──────── Selected excerpt ────────

In Type I-E and I-F CRISPR-Cas systems, the endoribonuclease that catalyses the processing of the pre-crRNA is a subunit of a multisubunit (or multidomain) complex known as CASCADE (CRISPR-associated complex for antiviral defense) ( 87 ). The mature crRNA remains associated with the CASCADE complex that scans the target DNA for a match, and once one is found, recruits the Cas3 protein that cleaves the target via its HD endonuclease domain ( 88 ). In Type III systems (at least the model system from the archaeon Pyrococcus furiosus ), the Cas6 endoribonuclease does not belong to the CASCADE complex that is apparently not directly involved in the processing but instead binds the mature crRNA ( 89 , 90 ). This distinction apart, the architectures of the CASCADE complexes in Type I and Type III CRISPR-Cas are similar and include a large subunit, a small subunit and a pair of RAMPs that belong to the Cas5 and Cas7 families ( 84 , 87 , 90–92 ) ( Figure 4 A). Despite the high level of sequence divergence and structural rearrangements that is typical of many Cas proteins, there appears to be a direct homologous relationships between the respective subunits of the Type I and Type III CASCADEs ( 77 ). A notable difference is that Type I CRISPR-Cas encompasses a single Cas7 protein that is present in several copies in the CASCADE, whereas in Type III systems, there are several paralogous Cas7-like proteins. In Type II CRISPR-Cas, a single large multidomain protein, Cas9, is responsible for all the functions that in Type I and Type III systems are performed by the CASCADE and the Cas3 protein ( 93 ).
The target DNA cleavage in Type I ( 88 ) and most likely in Type III systems ( 77 ) is catalysed by homologous HD family nucleases. In many Type III systems, the HD domain is fused to the cas10 gene, the large subunit of the CASCADE-like complex, whereas in Type I systems, the most common protein architecture is Cas3 in which the HD domain is fused to a distinct helicase domain that is essential for the interference stage ( 88 , 94 ). Type II systems use an unrelated mechanism that involves two distinct nuclease domains, HNH and RuvC-like, both contained within the Cas9 protein ( 95 ). This mechanism involves a unique two-RNA structure that consists of the mature crRNA base-paired, which is base-paired with the trans-encoded small RNA and directs Cas9 to the cognate DNA sequence where this protein introduces double-stranded breaks. During this process, the HNH nuclease domain of Cas9 cleaves the strand of the target DNA that is complementary to the crRNA, whereas the RuvC domain cleaves the second strand ( 95 ).
The Cas1 endonuclease, the CASCADE subunits and the Cas3 helicase-nuclease are essential for the immune function of the respective CRISPR-Cas systems. In addition, the CRISPR-Cas loci encompass many other genes that encode proteins whose mechanistic role in adaptive immunity remains unclear but that belong to protein families implicated in other defense systems. These CRISPR-associated gene products include the ribonuclease Cas2, the RecB-like nuclease Cas4 and numerous representatives of the COG1517 superfamily of helix-turn-helix and putative ligand-binding domain containing proteins ( 34 , 77 ). Most of these proteins, in particular Cas2, contain domains that are predicted to be nucleases and toxins, suggesting a secondary role as associated immunity components [see details later in the text and ( 55 )]. Finally, the functions of several Cas proteins remain completely obscure.

────────

Exercises to complete -
1 – Using only the passage on CRISPR-Cas systems, decide whether each statement agrees with it: (a) In Type II systems, Cas9 contains both the HNH and the RuvC-like nuclease domains; (b) in the Pyrococcus furiosus Type III system, Cas6 is a subunit of the CASCADE complex; (c) Type III systems have a single Cas7 protein present in several copies. Answer yes or no for each and quote the words that decide it.
2 – From the passage on CRISPR-Cas systems, extract the stretch starting with "The Cas1 endonuclease, the" and going on through "remain completely obscure.", copied word for word.
3 – Continue the passage on CRISPR-Cas systems from the point where it stops.

──────── Information supplied ────────

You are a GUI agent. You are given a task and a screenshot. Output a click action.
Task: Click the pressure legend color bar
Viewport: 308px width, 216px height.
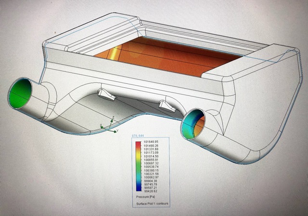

────────

Responses to the tasks -
1 –
(a) Yes: "two distinct nuclease domains, HNH and RuvC-like, both contained within the Cas9 protein"
(b) No: "the Cas6 endoribonuclease does not belong to the CASCADE complex"
(c) No: "whereas in Type III systems, there are several paralogous Cas7-like proteins"

2 –
The Cas1 endonuclease, the CASCADE subunits and the Cas3 helicase-nuclease are essential for the immune function of the respective CRISPR-Cas systems. In addition, the CRISPR-Cas loci encompass many other genes that encode proteins whose mechanistic role in adaptive immunity remains unclear but that belong to protein families implicated in other defense systems. These CRISPR-associated gene products include the ribonuclease Cas2, the RecB-like nuclease Cas4 and numerous representatives of the COG1517 superfamily of helix-turn-helix and putative ligand-binding domain containing proteins ( 34 , 77 ). Most of these proteins, in particular Cas2, contain domains that are predicted to be nucleases and toxins, suggesting a secondary role as associated immunity components [see details later in the text and ( 55 )]. Finally, the functions of several Cas proteins remain completely obscure.

3 –
Taken together, the results of comparative sequence analysis, structural studies and experimental data suggest that despite the remarkable complexity and diversity, all CRISPR-Cas systems use the same architectural and functional principles and, given the conservation of the principal building blocks, share a common ancestry ( Figure 4 A). It is notable, however, that some of the essential components of the CRISPR-Cas systems can be replaced either by homologous proteins, such as the substitution of Cas5 for Cas6 in Type I-C CASCADE complexes, or by non-homologous but functionally analogous proteins, such as the substitution of the HNH and RuvC-like domains of Cas9 for the HD nuclease.
Under the recently proposed parsimonious evolutionary scenario, only a few evolutionary events would suffice to explain the emergence of CRISPR-Cas system types and subtypes ( 55 ). Furthermore, comparison of the recently solved structures of all major components of the CASCADE complex suggests that the RAMPs and the small subunits might have evolved from the ancestral large subunit resembling the Cas10 protein that contains two RRM domains and an alpha-helical domain resembling the small subunit ( 96 , 97 ). The Cas10 protein (the large subunit of Type III CRISPR-Cas systems) could have evolved from an ancestor RRM (Palm) domain-containing polymerase or cyclase and, combined with the HD domain, might have originally functioned as a CRISPR-independent defense (innate immunity) system ( 55 ). The Cas1–Cas2 module originally might have functioned independently as a TA system (see discussion later in the text). Joining this module with the hypothetical ancestral CASCADE-HD system might have led to the emergence of the adaptation stage and accordingly the transformation of an innate immunity mechanism into one for adaptive immunity.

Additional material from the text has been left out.